Il Terzo polo, intanto, si scalda a bordo campo. Sarà davvero la stampella di Palazzo Chigi? «Calenda è stato furbo» ammette Donzelli. «Tenta di fare opposizione costruttiva: come Giorgia nella scorsa legislatura. Con Conte, certo, il dialogo era difficile. Con Draghi però, che non l’ha mai considerata una rivale, c’è stato subito feeling. Lo schema, in definitiva, è semplice: prima di portare in aula le tue proposte, le anticipi al premier». Il «Dragoni» nacque così. «Quella sponda ha tranquillizzato, ha aumentato la nostra credibilità, ha dimostrato che volevamo comunque lavorare per l’Italia».

Partito al 30 per cento, dunque. «Una parte viene da chi votava per altri nel centro destra. Poi, ci sono quelli affascinati dal nuovismo. Gente che prova a fidarsi: ex elettori dei Cinque stelle, persino di Matteo Renzi». Ed ecco l’assunto, anzi la regola: niente, in politica, è più repentino della disfatta. Vedi Renzi, appunto: dal 40 per cento alle Europee nel 2014 con il Pd, al misero 2 di Italia Viva. O Giggino Di Maio: dal 33 per cento nel 2018 con i Cinque stelle allo 0,6 di Impegno civico, cinque anni dopo.

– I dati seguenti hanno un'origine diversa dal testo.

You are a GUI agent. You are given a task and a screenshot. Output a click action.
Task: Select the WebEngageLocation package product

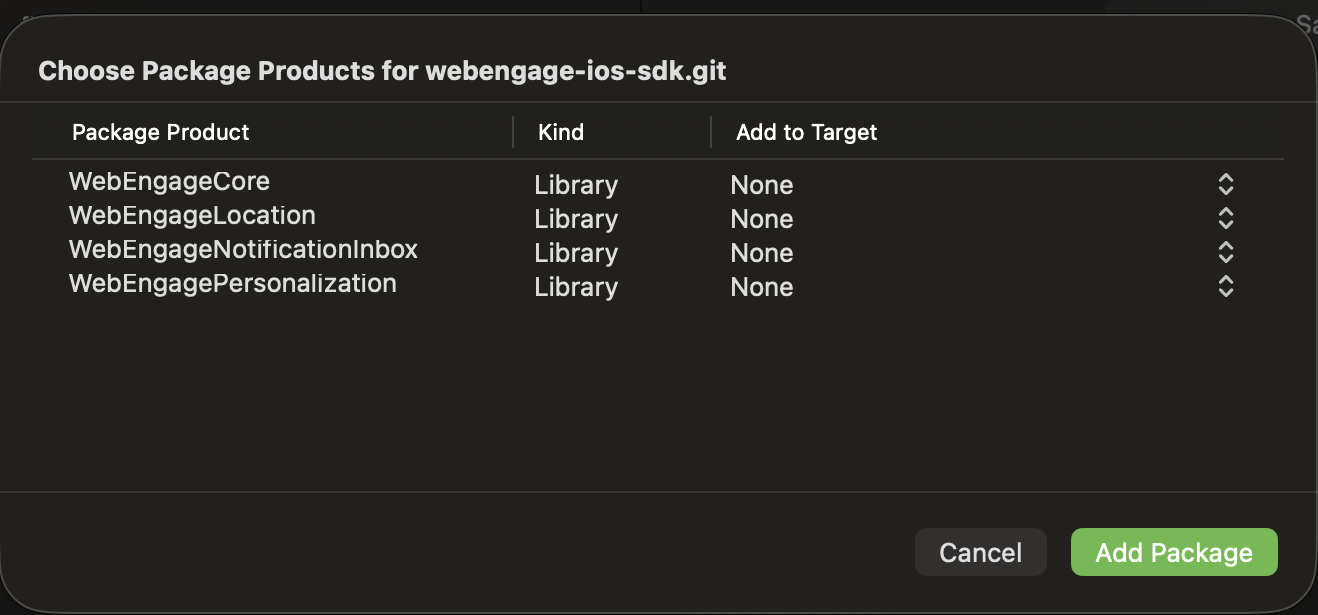click(192, 216)
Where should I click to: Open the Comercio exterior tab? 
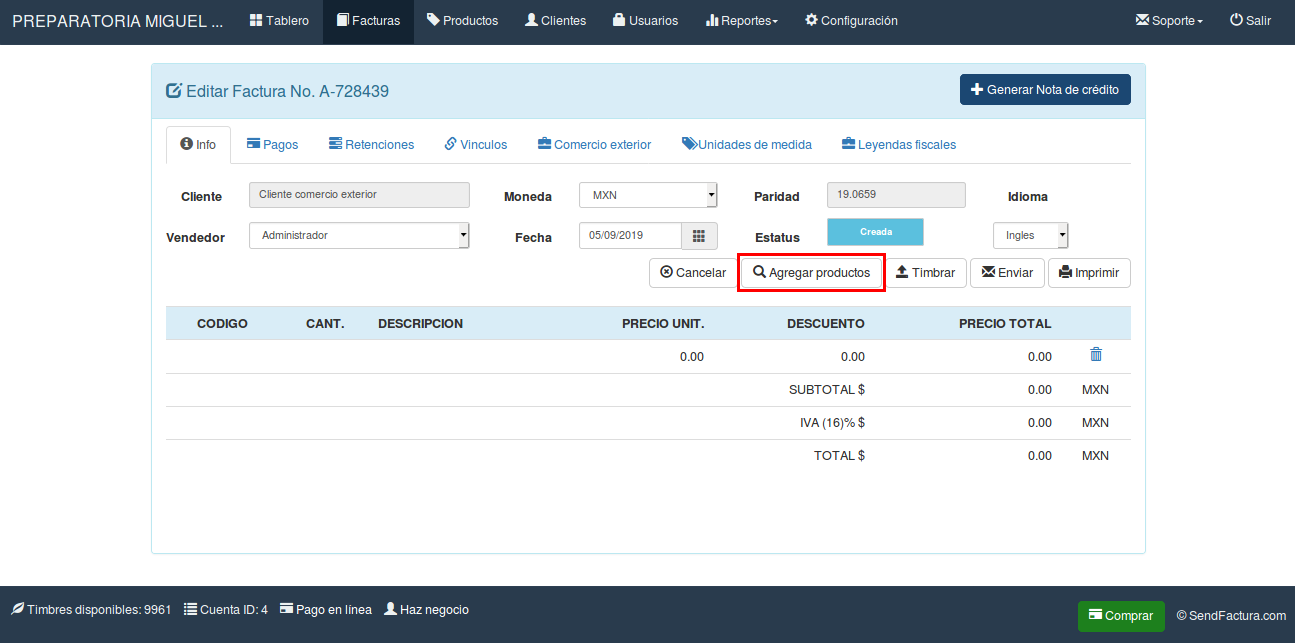click(594, 144)
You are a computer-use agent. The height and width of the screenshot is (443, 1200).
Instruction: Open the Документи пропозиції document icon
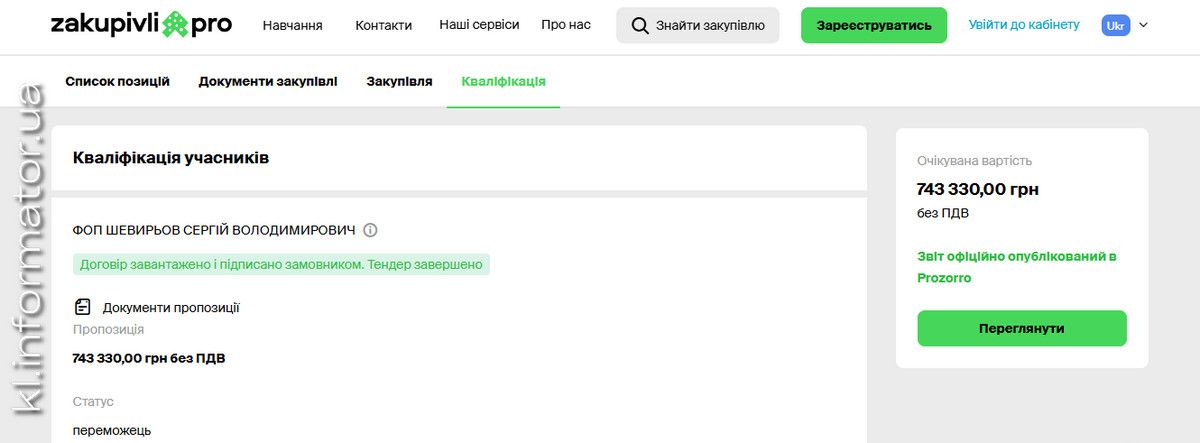[82, 307]
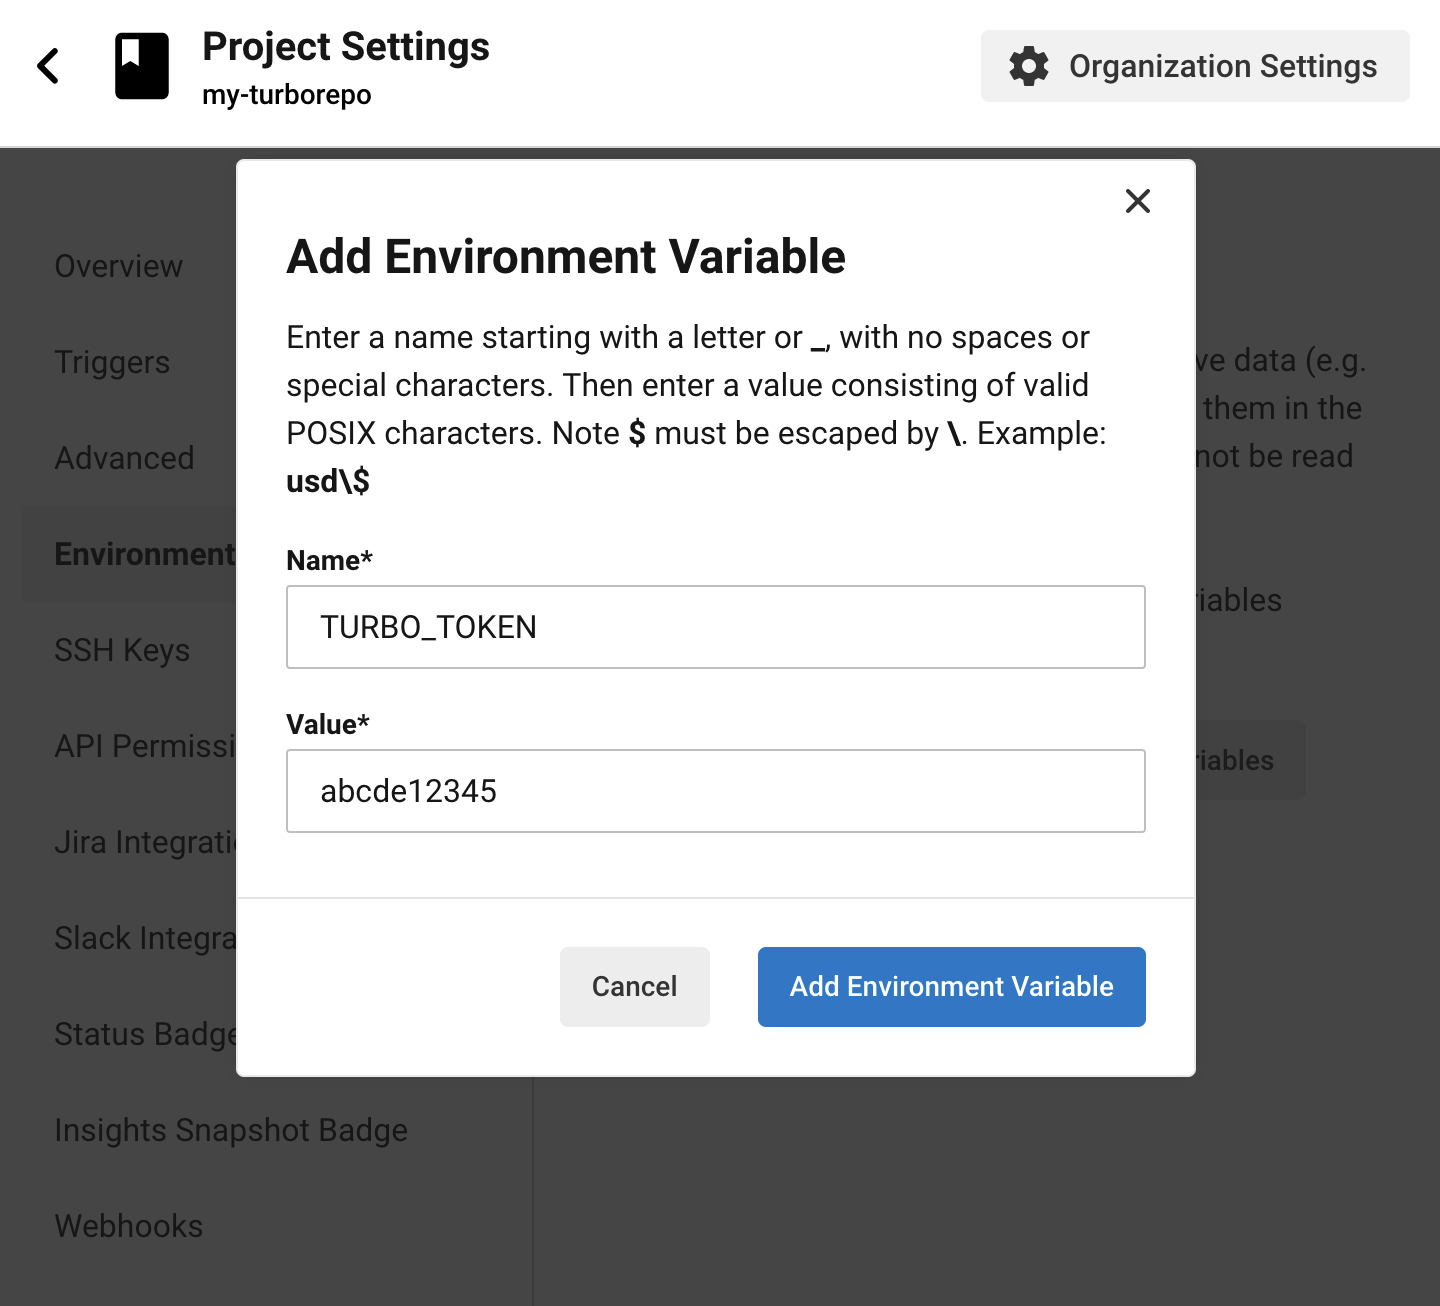Viewport: 1440px width, 1306px height.
Task: Open the Webhooks section
Action: pyautogui.click(x=128, y=1226)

E, in misura minore, Matteo Salvini: la Lega è passata dal 34 per cento nel 2019 all’8,8 dell’ultima tornata. Uguale destino cinico e baro toccherà quindi a Giorgia e ai suoi Fratelli d’Italia? «Abbiamo gli anticorpi…» assicura Donzelli.

Ovvero? «Abbiamo già vissuto la parabola di Fini, che pure da ragazzini ce lo ricordava sempre: il consenso è una gran puttana…». Basta questo? «Giorgia rimarrà con i piedi per terra. E noi con lei». Lo dicono tutti. «Sì, ma molti dei suoi predecessori venivano dal nulla. E sotto c’era il vuoto. Stavolta, è diverso. Siamo insieme da 25 anni». Il potere cambia. «E Giorgia, invece, non cambierà. Conosce ancora i nostri consiglieri comunali uno per uno, da Casale Monferrato a Vittoria».